"Obrzydlistwo, lepiej, żeby nie dostały nic". Prezent dla przedszkolaków zniesmaczył rodziców
"Co to jest?" – pytają rodzice. Lalka z przeraźliwie chudymi nogami to prezent dla 3-latków w jednym z warszawskich przedszkoli.
Screen/Facebook
– Wydaje nam się, że to była inicjatywa rady rodziców, nie wychowawców, może podyktowana ograniczeniami budżetowymi. W każdym razie dziwi brak świadomości rodzicielskiej. Córka sama z siebie w ogóle nie bawi się lalkami, woli maskotki, zwierzątka. Lepsza byłaby choćby i szmaciana lalka z guzikami, a już w ogóle największą radość sprawiłby jej samochodzik – dodała.
"Idealny" model ciała
Od 50 lat lalkami Barbie bawią się dziewczynki na całym świecie. Od początku nie przypominała naturalnych proporcji prawdziwej kobiety i jej urody. Przerysowane kocie oczy, lekko zadarty nosek, maleńkie stopy, talia osy, nogi długie i cienkie, jak nitki. Teraz to już jednak przesada. W czym ta lalka przypomina człowieka?

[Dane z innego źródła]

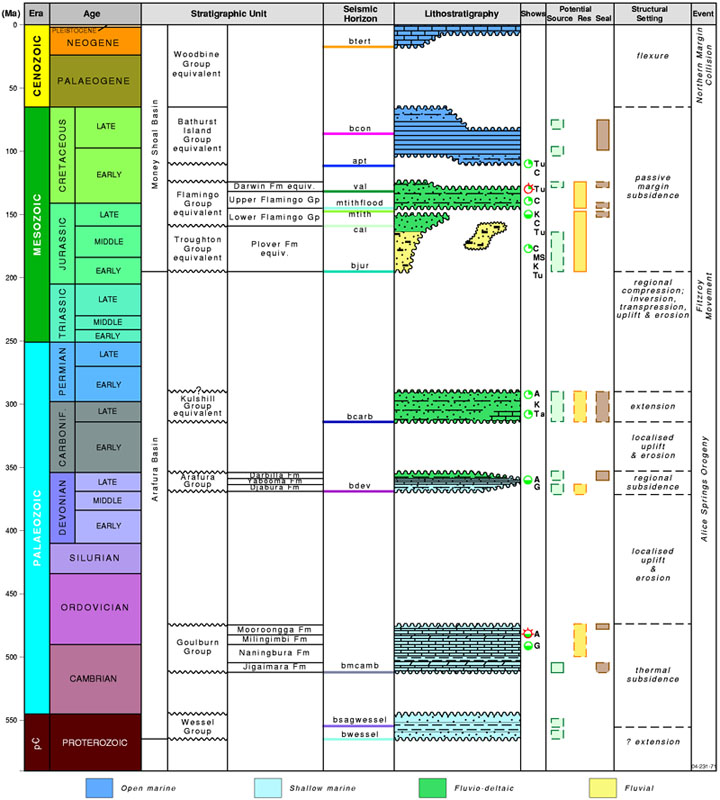The height and width of the screenshot is (800, 720).
Task: Click the red starburst show symbol near Mooroongga Fm
Action: tap(528, 633)

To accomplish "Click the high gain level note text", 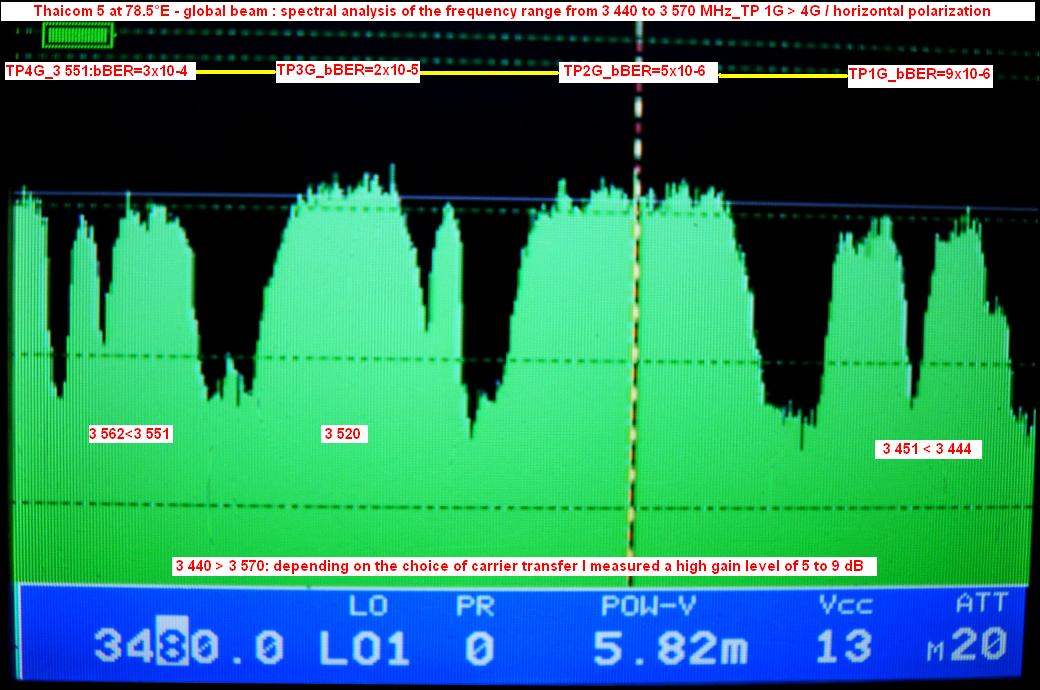I will click(524, 567).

Z takim oto modelem piękna stykają się dzieci. Dziewczynki często przyjmują taki pogląd na ciało, zdaje im się, że figura musi przypominać ich ulubione lalki.
Według badań, opublikowanych w Developmental Psychology dziewczynki, które bawiły się lalkami o sylwetkach pełniejszych, bardziej zbliżonych do realnych, kobiecych kształtów, wykazywały mniejsze tendencje do niezadowolenia ze swoich ciał.

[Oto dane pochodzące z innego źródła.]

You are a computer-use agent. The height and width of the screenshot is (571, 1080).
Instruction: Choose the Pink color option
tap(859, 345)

Owszem, producenci eksperymentują, produkują lalki w ciąży, tęższe, większe, mniejsze. W Stanach powstały alternatywy dla Barbie – lalka Lammily. Jej twórcy oferują też lalki o różnych kolorach skóry, z niepełnosprawnością, czy z realistycznymi "dodatkami", jak na przykład piegi czy blizny.
Jak myślicie, takie lalki powinny trafić do rąk dzieci?